Faris, R., S. May, S. Ebarb, P. Xue and M. Newcomb

Two experiments were conducted to evaluate the effects of fermentable protein (FP) on pig health and performance. FP is defined as the difference in ATTD CP and AID CP on a total CP basis. In experiment 1, 1,449 pigs (~19 d of age; initial BW = 5.9 ± 0.2 kg, 16 reps/trt, 22-23 pigs/pen) were blocked by pen location and randomly assigned to one of 4 treatments with FP levels of 1.36, 1.26, 1.16, and 1.06 in phase 1 (d 0-11) and phase 2 (d 11-20.5). FP was decreased primarily through the addition of soy protein concentrate (SPC) and the reduction of soybean meal (SBM). In experiment 2, 144 pigs (~21 d of age; initial BW = 4.7 ± 0.7 kg, 8 reps/trt, 3 pigs/pen) were blocked by weight and randomly allotted to one of 6 treatments with FP levels of 1.30, 1.24, 1.20, 1.15, 1.11, and 1.07 for phase 1 (d 0-7) and 1.22, 1.17, 1.13, 1.08, 1.03, and 0.99 for phase 2 (d 7–21).

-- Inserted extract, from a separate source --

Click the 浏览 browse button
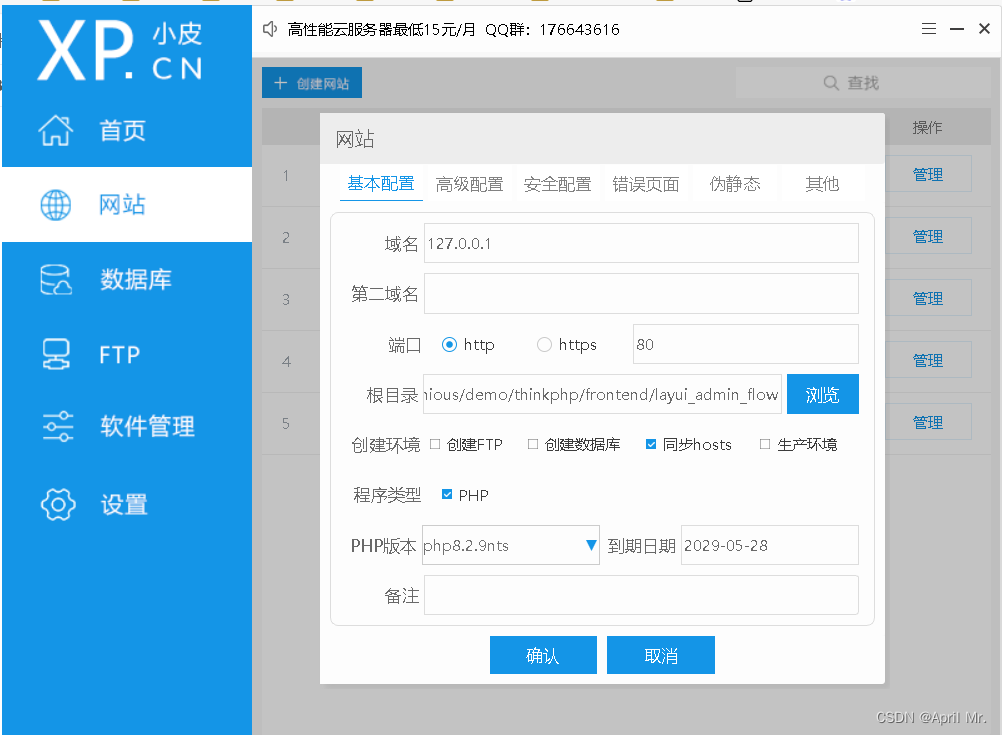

FP was decreased through the incremental replacement of soybean meal with hydrothermal mechanical processed (HTM) SBM. For both experiments, performance data was analyzed as a general linear model. Mortality and removal (M&R) and stool quality were analyzed as generalized linear mixed models, with a binomial or multinomial distribution, respectively. For experiment 1 (Table 1), the reduction in FP with SPC increased ADFI, decreased gain:feed, and reduced the probability of M&R from trial. For experiment 2 (Table 2), reduction of FP with HTM SBM linearly increased ADG, gain:feed, and probability of visually observing a more normal stool. A quadratic effect of reducing FP was also detected for ADG and ADFI.

In conclusion, these two experiments highlight that reducing diet FP can influence health and performance of pigs.